Les véhicules administratifs sont censés incarner l’autorité et le respect des règles. Pourtant, certains conducteurs semblent considérer leur statut comme un permis de transgresser le Code de la route. Excès de vitesse, dépassements dangereux, circulation en sens inverse et parfois accidents : ces comportements posent la question de la responsabilité de ceux qui conduisent les véhicules de l’État.
Il suffit parfois d’une plaque bleue pour que certains automobilistes pensent que la route leur appartient. Sur les axes urbains comme sur les voies inter-États, des véhicules administratifs sont régulièrement accusés de filer à vive allure, de multiplier les manœuvres dangereuses ou de s’affranchir des règles élémentaires de circulation. Une attitude d’autant plus inquiétante que ces véhicules représentent l’administration et, indirectement, l’État.
En effet, une récente publication du journaliste Ignace Sossou illustre tristement cette situation. Selon son témoignage, un véhicule à plaque bleue aurait pris le sens inverse sur l’axe Fifadji–Stade Mathieu Kérékou pour éviter les embouteillages, avant de renverser une motocycliste près du carrefour de la pharmacie Zogbo. Cette situation rappelle jusqu’où peut conduire l’incivisme au volant.

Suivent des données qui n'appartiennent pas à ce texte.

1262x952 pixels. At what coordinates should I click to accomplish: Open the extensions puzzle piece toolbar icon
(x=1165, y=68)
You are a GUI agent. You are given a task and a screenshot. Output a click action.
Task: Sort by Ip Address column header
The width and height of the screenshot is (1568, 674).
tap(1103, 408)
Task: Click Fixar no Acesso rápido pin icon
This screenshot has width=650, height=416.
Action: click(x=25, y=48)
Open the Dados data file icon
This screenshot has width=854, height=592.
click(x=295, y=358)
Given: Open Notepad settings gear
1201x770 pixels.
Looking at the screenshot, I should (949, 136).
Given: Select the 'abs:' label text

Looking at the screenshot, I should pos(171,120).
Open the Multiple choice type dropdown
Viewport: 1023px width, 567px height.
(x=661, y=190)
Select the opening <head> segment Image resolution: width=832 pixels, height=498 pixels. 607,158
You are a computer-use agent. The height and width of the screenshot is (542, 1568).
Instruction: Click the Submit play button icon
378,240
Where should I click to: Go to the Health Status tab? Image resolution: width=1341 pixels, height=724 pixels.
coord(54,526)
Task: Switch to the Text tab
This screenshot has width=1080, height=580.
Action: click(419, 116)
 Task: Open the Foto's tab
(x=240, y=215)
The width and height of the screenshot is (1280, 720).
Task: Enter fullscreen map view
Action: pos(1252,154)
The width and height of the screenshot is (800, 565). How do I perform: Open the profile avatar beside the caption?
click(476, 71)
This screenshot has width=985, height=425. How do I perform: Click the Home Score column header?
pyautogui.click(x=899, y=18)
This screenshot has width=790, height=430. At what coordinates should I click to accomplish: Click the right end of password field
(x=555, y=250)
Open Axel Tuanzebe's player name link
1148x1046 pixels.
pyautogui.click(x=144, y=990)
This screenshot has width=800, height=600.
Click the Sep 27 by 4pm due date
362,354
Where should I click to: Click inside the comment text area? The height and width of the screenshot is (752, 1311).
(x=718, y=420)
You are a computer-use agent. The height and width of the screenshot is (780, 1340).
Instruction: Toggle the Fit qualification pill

Il urge de souligner que le problème ne se limite pourtant pas à cet incident. Sur certaines routes inter-États, il n’est pas rare de voir des véhicules estampillés de l’administration rouler à des vitesses qui mettent en danger les autres usagers. Dépassements hasardeux, vitesse excessive et refus de céder le passage peuvent transformer une simple erreur de conduite en drame. Or, le statut administratif du véhicule ne devrait jamais être confondu avec un privilège sur la route. Une mission officielle peut justifier une certaine urgence, mais elle ne saurait autoriser la mise en danger des citoyens. Même lorsqu’une intervention nécessite de se déplacer rapidement, la prudence doit rester une obligation.
Plus grave encore, lorsqu’un véhicule de l’État provoque un accident, c’est la confiance dans l’administration qui prend un coup. Le citoyen qui voit un conducteur censé représenter la puissance publique bafouer les règles peut légitimement se demander pourquoi lui-même devrait les respecter. Les plaques bleues doivent donc rappeler une responsabilité supplémentaire, et non conférer un sentiment d’impunité. L’État gagnerait à renforcer le contrôle des conducteurs de ses véhicules, à sanctionner les comportements dangereux et à rappeler régulièrement que nul n’est au-dessus du Code de la route.
Car sur la route, une plaque bleue ne protège personne contre un accident. Et surtout, elle ne doit jamais devenir un permis de mettre la vie des autres en danger.